ALBANY – Albany has lost a member of the “Greatest Generation” whose accomplishments continued long after his military service ended.
Eugene Raine Clark Jr. was born in Albany on Nov. 5, 1925. He grew up as a cradle Episcopalian at St. Paul’s and credited the church with preparing him for the life he lived. “I was an alter boy, loved every minute of that service,” he once recalled.
On Saturday, Clark took his own life, according to Dougherty County Coroner Michael Fowler.
Clark graduated from Albany High School and followed his older brother, Chet, to the Citadel in Charleston, S.C. As soon as he could, he left the Citadel to enlist, joining the 330th Bombardment Group of the United States Army Air Forces. While stationed in Guam, he would fly 18 missions as the Fire Controller onboard “Rebels’ Roost.” He was responsible for the operation of six machine guns.
Clark’s bomber group was known appropriately as the “Empire Busters” and would fly one of the last missions targeting mainland Japan before a war-ending cease-fire was declared. Following that mission, the group dropped supplies and rations at locations that were believed to be the sites of Japanese Prison Camps holding American and allied prisoners. The Empire Busters would receive two Distinguished Unit Citations for their actions over Japan.

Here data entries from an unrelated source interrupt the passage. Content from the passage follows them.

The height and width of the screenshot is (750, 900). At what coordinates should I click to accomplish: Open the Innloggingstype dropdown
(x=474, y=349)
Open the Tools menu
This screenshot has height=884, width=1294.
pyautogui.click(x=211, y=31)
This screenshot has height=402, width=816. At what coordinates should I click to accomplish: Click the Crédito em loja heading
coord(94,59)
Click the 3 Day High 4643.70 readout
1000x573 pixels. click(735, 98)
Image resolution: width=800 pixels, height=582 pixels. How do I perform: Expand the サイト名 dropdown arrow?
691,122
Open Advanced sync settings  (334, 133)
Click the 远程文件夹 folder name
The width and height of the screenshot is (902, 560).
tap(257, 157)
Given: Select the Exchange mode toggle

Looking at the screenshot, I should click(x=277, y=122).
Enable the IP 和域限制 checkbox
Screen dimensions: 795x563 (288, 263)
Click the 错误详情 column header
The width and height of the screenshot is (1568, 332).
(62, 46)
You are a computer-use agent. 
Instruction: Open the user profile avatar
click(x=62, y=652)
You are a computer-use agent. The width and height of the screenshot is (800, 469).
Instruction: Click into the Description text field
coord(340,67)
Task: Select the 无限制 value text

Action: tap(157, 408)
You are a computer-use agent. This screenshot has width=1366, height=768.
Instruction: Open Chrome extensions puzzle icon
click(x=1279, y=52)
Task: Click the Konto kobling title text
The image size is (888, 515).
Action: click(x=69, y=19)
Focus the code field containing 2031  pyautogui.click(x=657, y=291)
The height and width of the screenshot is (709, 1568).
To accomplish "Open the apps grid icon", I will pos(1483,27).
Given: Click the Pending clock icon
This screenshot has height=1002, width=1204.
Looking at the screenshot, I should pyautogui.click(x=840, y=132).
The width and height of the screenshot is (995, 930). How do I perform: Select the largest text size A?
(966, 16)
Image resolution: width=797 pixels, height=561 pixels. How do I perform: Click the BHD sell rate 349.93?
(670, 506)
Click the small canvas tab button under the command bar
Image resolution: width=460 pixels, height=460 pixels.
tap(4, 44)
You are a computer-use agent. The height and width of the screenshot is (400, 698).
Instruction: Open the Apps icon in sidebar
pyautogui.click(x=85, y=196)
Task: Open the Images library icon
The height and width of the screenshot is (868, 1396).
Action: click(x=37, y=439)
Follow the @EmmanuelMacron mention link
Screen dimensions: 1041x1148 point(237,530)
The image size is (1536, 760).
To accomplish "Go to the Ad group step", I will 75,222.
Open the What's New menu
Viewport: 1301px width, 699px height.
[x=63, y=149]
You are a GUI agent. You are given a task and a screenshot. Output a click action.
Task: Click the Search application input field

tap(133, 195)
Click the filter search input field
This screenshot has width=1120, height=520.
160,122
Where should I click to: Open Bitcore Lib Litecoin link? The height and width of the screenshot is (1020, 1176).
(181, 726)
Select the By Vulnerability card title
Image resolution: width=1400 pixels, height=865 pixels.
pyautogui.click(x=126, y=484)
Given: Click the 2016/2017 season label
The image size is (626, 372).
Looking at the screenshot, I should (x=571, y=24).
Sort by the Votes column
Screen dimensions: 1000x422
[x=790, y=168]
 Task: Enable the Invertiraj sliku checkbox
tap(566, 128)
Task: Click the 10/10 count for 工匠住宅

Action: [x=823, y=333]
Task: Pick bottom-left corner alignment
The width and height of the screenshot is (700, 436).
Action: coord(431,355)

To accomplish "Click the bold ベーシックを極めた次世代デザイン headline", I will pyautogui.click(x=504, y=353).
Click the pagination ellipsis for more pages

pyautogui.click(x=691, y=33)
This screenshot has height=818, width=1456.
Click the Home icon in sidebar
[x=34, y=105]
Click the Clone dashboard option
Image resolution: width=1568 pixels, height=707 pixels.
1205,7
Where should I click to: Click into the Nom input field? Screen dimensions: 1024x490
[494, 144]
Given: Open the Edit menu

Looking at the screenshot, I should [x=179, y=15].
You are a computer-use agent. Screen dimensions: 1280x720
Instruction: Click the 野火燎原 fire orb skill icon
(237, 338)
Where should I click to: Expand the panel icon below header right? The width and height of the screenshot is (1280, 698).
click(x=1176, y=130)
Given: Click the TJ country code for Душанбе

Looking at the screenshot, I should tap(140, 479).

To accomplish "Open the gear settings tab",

Clark’s unit would arrive in Tokyo Bay just in time to witness the surrender of the Japanese Empire aboard the Battleship Missouri. Upon his return to the States, Clark enrolled at the Georgia Institute of Technology, where he earned a degree in Industrial Management. On the day of his graduation, he married his Atlanta sweetheart, Sarah Rosalie Brown.
Following the marriage, the couple moved to Atlanta, where he worked for a life insurance company. However, that part of his career path would be a short one.
During a weekend party, some of his ATO fraternity brothers disclosed they would be at his office building the following week to apply to the FBI. On that Monday, he decided to give it a shot as well. He was accepted; they were not.
Since he didn’t think he had much of a shot at being accepted by the Bureau, Clark had not discussed the career decision with his bride. She ended up finding out when she opened a letter that said, “You have been admitted to the Federal Service as an FBI trainee,” and was signed by J. Edgar Hoover.
After working through the “mystery,” the couple would spend five years in New Jersey and New York. During his service with the Bureau, Clark would be involved in the investigation of the $2.8 million robbery of the Brinks Building, at that time considered the “crime of the century”.
Clark would return to Albany to care for his father, who Clark said he believes may have been in better health than he claimed as he would live another 15 years. He joined his brothers in the establishment and operation of the Clark Brothers Warehouse Co.
In 1970, Clark stepped into the political arena to serve as mayor, filling the void left by the death of then-Mayor Motie Wiggins. Clark would then run and win another two-year term as mayor of Albany.
Clark said in news reports that he was proud of Albany’s growth during this period, highlighted by Procter & Gamble and Firestone locating in the city, as well as a major expansion of Merck Chemical. Miller Brewing also announced that it would locate a plant here.